• TEXT SEGMENT:
>>>>

Clinical Implications

  • According to new CDC guidelines by Lumba-Brown and colleagues for pediatric mTBI, routine head CT or MRI to diagnose mTBI is unwarranted; the clinician should weigh multiple risk factors for further injury against the risks for radiation exposure and possible sedation before considering these tests.

  • Children should gradually return to nonsports activities after no more than 2 to 3 days of rest because evidence suggests that longer limitation of cognitive and physical activity may worsen symptoms.

  • Implications for the Healthcare Team: The CDC has created concise, user-friendly, guideline implementation materials and plans to make updates as the body of evidence grows.

<<<<

• DIRECTIONS:
[a] Summarize the passage on pediatric mTBI in two sentences.
[b] In the passage on pediatric mTBI, what is the longest period of rest before children should gradually return to nonsports activities?
[c] Translate this sentence from the passage on pediatric mTBI into Spanish: "Children should gradually return to nonsports activities after no more than 2 to 3 days of rest because evidence suggests that longer limitation of cognitive and physical activity may worsen symptoms."

• SOURCE MATERIAL:
>>>>

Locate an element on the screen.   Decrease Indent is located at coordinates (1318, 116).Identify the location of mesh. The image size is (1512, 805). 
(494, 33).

<<<<

• LIST OF ANSWERS:
[a] New CDC guidelines for pediatric mTBI say routine head CT or MRI is unwarranted for diagnosis, and clinicians should weigh risk factors for further injury against radiation and sedation risks before ordering such tests. Children should gradually return to nonsports activities after no more than 2 to 3 days of rest, since longer limits on activity may worsen symptoms, and the CDC has made concise implementation materials it plans to update as evidence grows.

[b] No more than 2 to 3 days.

[c] Los niños deben regresar gradualmente a las actividades no deportivas después de no más de 2 a 3 días de reposo, porque la evidencia sugiere que una limitación más prolongada de la actividad cognitiva y física puede empeorar los síntomas.